# DESCRIPTION OF THE TASK
Copy out the following lines without changing anything in them.
● ● ● ●
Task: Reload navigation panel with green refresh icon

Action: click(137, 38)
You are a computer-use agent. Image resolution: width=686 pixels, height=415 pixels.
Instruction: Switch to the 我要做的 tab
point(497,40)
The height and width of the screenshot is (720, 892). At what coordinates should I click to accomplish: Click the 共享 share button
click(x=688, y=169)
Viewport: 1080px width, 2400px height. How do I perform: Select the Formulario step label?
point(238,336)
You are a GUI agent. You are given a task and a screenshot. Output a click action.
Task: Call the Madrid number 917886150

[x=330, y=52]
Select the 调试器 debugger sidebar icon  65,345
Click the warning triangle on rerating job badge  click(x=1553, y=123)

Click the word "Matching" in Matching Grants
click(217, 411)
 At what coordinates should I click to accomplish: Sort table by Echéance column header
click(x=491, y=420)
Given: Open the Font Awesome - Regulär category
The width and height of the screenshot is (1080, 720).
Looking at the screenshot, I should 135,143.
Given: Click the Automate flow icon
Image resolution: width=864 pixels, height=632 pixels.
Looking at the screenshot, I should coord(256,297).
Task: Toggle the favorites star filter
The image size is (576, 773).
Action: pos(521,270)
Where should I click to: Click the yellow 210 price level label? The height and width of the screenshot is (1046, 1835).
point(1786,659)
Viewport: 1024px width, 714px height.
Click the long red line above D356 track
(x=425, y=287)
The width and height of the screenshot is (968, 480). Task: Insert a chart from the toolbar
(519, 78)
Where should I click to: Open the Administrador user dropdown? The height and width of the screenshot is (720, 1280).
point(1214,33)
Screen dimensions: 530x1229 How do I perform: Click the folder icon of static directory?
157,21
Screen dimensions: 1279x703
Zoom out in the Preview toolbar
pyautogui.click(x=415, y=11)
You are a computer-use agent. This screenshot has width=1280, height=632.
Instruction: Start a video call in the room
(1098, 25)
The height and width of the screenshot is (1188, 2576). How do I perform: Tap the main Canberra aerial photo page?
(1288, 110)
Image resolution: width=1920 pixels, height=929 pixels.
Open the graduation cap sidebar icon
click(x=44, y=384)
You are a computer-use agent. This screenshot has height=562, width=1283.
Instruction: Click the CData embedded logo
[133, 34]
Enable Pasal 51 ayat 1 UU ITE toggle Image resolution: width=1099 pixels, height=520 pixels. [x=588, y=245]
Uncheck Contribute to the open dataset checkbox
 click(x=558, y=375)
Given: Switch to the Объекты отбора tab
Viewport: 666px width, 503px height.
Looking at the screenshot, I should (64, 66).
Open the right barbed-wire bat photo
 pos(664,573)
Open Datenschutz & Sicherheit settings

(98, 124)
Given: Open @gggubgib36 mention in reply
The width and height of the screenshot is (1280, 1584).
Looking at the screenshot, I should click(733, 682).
● ● ● ●
# FINAL ANSWER
Task: Reload navigation panel with green refresh icon

Action: click(137, 38)
You are a computer-use agent. Image resolution: width=686 pixels, height=415 pixels.
Instruction: Switch to the 我要做的 tab
point(497,40)
The height and width of the screenshot is (720, 892). At what coordinates should I click to accomplish: Click the 共享 share button
click(x=688, y=169)
Viewport: 1080px width, 2400px height. How do I perform: Select the Formulario step label?
point(238,336)
You are a GUI agent. You are given a task and a screenshot. Output a click action.
Task: Call the Madrid number 917886150

[x=330, y=52]
Select the 调试器 debugger sidebar icon  65,345
Click the warning triangle on rerating job badge  click(x=1553, y=123)

Click the word "Matching" in Matching Grants
click(217, 411)
 At what coordinates should I click to accomplish: Sort table by Echéance column header
click(x=491, y=420)
Given: Open the Font Awesome - Regulär category
The width and height of the screenshot is (1080, 720).
Looking at the screenshot, I should 135,143.
Given: Click the Automate flow icon
Image resolution: width=864 pixels, height=632 pixels.
Looking at the screenshot, I should coord(256,297).
Task: Toggle the favorites star filter
The image size is (576, 773).
Action: pos(521,270)
Where should I click to: Click the yellow 210 price level label? The height and width of the screenshot is (1046, 1835).
point(1786,659)
Viewport: 1024px width, 714px height.
Click the long red line above D356 track
(x=425, y=287)
The width and height of the screenshot is (968, 480). Task: Insert a chart from the toolbar
(519, 78)
Where should I click to: Open the Administrador user dropdown? The height and width of the screenshot is (720, 1280).
point(1214,33)
Screen dimensions: 530x1229 How do I perform: Click the folder icon of static directory?
157,21
Screen dimensions: 1279x703
Zoom out in the Preview toolbar
pyautogui.click(x=415, y=11)
You are a computer-use agent. This screenshot has width=1280, height=632.
Instruction: Start a video call in the room
(1098, 25)
The height and width of the screenshot is (1188, 2576). How do I perform: Tap the main Canberra aerial photo page?
(1288, 110)
Image resolution: width=1920 pixels, height=929 pixels.
Open the graduation cap sidebar icon
click(x=44, y=384)
You are a computer-use agent. This screenshot has height=562, width=1283.
Instruction: Click the CData embedded logo
[133, 34]
Enable Pasal 51 ayat 1 UU ITE toggle Image resolution: width=1099 pixels, height=520 pixels. [x=588, y=245]
Uncheck Contribute to the open dataset checkbox
 click(x=558, y=375)
Given: Switch to the Объекты отбора tab
Viewport: 666px width, 503px height.
Looking at the screenshot, I should (64, 66).
Open the right barbed-wire bat photo
 pos(664,573)
Open Datenschutz & Sicherheit settings

(98, 124)
Given: Open @gggubgib36 mention in reply
The width and height of the screenshot is (1280, 1584).
Looking at the screenshot, I should click(733, 682).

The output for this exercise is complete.